Teladoc agrees to buy chronic care company Livongo in $18.5B deal
Telemedicine firm Teladoc Health has agreed to merge with Livongo, a digital chronic care management company, according to a Wednesday announcement.
The agreement, which has been approved by the board of directors at both companies, is valued at $18.5 billion. Jason Gorevic, Teledoc’s current CEO, will remain the chief executive of the newly formed company, which will stick with the Teladoc name along with its headquarters in New York.
The new organization is on track to tally approximately $1.3 billion in revenue this year. Both organizations have seen their stock prices skyrocket during the pandemic as demand for virtual healthcare continues to grow. As of this writing, both companies’ stock prices are down more than 8%.
“This merger firmly establishes Teladoc Health at the forefront of the next-generation of healthcare,” Gorevic said in an Aug. 5 statement. “Livongo is a world-class innovator we deeply admire and has demonstrated success improving the lives of people living with chronic conditions. Together, we will further transform the healthcare experience from preventive care to the most complex cases, bringing ‘whole person’ health to consumers and greater value to our clients and shareholders as a result.”
Under the agreement, each share of Livongo will be exchanged for 0.5920 times a share of Teladoc and $11.33 in cash.
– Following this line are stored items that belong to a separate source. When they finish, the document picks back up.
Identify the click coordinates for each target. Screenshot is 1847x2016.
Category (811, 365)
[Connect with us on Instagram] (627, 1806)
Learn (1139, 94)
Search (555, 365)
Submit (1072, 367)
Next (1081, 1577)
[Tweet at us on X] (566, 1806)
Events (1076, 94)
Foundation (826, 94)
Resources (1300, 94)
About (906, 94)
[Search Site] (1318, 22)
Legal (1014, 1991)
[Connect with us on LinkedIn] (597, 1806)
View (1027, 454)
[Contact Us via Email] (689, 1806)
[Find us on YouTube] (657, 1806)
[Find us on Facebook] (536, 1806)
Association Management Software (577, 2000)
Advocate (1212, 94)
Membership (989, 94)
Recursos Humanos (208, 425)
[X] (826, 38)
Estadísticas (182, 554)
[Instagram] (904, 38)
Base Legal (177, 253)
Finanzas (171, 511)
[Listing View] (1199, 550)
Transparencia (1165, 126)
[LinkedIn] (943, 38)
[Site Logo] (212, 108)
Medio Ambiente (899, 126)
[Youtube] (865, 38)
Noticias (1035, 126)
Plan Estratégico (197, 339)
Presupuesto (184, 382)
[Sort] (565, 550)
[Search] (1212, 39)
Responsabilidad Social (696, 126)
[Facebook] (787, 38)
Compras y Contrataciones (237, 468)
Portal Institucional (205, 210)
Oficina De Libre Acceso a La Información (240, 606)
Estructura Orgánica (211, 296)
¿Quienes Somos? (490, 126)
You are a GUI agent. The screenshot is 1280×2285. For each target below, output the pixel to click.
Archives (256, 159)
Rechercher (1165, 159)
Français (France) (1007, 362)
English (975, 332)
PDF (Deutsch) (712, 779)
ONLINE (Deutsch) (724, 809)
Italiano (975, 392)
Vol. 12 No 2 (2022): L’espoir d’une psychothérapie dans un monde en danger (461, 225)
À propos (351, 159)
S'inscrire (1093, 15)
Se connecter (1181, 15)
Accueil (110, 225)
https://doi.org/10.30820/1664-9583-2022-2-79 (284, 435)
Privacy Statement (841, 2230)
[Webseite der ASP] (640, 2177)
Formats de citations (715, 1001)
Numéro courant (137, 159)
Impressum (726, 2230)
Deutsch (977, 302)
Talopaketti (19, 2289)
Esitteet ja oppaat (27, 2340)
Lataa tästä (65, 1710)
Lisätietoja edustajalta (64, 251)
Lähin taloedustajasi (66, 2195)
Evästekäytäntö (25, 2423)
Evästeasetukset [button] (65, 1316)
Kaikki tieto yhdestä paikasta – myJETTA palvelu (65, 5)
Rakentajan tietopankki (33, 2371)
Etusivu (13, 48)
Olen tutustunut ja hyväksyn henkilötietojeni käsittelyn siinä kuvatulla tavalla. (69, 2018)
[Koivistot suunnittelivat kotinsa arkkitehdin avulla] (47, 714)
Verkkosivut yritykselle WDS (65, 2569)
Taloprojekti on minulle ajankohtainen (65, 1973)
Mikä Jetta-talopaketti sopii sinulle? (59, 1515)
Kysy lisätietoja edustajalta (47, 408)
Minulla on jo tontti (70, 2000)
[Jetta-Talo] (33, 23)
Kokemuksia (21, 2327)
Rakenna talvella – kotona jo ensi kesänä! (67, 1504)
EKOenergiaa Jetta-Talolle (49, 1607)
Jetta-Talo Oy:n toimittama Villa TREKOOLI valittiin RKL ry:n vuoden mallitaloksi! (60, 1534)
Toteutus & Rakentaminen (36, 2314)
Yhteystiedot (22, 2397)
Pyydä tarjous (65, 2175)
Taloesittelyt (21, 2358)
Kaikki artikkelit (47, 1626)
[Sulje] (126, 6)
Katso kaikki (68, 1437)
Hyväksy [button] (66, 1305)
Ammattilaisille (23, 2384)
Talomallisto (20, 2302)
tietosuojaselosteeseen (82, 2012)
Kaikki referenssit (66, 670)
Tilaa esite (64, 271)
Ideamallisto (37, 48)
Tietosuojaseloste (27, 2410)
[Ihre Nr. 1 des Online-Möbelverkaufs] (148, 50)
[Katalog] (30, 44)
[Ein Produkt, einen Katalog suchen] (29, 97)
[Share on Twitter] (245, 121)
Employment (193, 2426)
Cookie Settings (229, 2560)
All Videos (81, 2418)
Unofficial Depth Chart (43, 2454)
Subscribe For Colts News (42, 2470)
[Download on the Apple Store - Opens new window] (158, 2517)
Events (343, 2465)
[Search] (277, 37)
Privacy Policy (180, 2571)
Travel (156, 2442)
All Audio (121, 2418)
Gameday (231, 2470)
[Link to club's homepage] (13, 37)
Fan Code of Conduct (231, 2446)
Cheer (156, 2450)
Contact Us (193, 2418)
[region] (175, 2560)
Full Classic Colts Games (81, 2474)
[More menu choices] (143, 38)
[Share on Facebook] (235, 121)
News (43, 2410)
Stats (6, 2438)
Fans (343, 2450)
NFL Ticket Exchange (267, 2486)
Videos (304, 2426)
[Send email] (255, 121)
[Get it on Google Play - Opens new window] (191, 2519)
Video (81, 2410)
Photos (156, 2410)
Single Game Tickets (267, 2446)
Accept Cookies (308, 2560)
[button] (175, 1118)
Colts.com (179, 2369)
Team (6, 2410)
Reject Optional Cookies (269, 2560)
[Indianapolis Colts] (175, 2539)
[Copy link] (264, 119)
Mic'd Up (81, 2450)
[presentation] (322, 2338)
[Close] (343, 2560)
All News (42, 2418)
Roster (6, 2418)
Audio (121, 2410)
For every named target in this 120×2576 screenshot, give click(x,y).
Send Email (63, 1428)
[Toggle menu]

After the merger closes, shareholders of the latter will own 58% of the new company, while Livongo shareholders will own 42%.
Over the past several years Teladoc has been growing into a virtual healthcare giant, purchasing telehealth solutions company InTouch for $600 million in January. It also advanced its global footprint with a 2018 buyout of Advance Medical, a virtual care provider in Spain.